Processing 112M rows of steam reviews locally with DuckDB

2024-09-28 ⋅ 9 minute read

Contents

In DuckDB use cases for data scientists: Querying remote S3 files I wrote how I use DuckDB as a convenient way to query data from CSV or Parquet files in S3. Another use case for data scientists and data engineers is DuckDB’s ability to processing larger-than-memory data on your local machine. For us data scientists this fills the gap between

small data that you can transform with pandas
big data that typically requires a multi-node processing engine like PySpark.
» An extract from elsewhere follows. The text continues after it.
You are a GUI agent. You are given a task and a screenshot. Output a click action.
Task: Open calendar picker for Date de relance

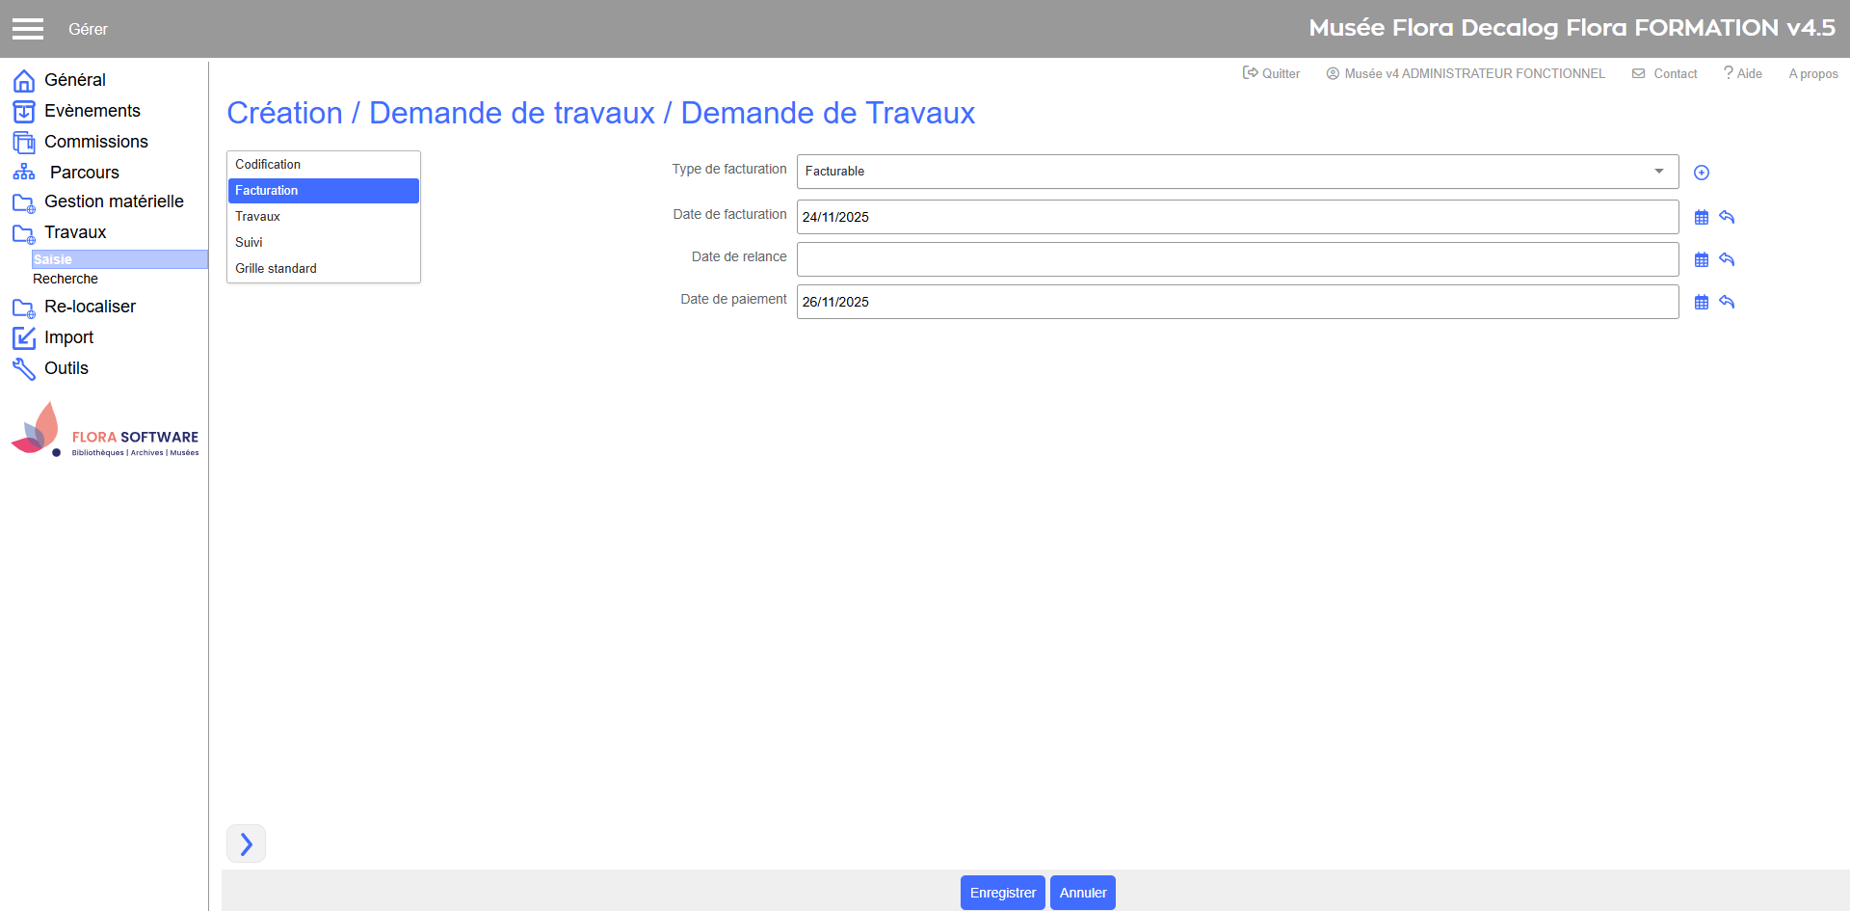1702,260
In this post I am going to run some exploratory queries against this kaggle Steam review dataset . It contains 112M rows of Steam game reviews and comes as an uncompressed 46GB CSV file (17GB compressed). Let’s find out how my MacBook copes with it. Later I am going to run a small comparison against polars , a DataFrame library, which is often mentioned for out-of-memory processing.I am not comparing against pandas because its inability to work with large datasets was one of the reasons why I explored this topic. However, you could do this with chunking .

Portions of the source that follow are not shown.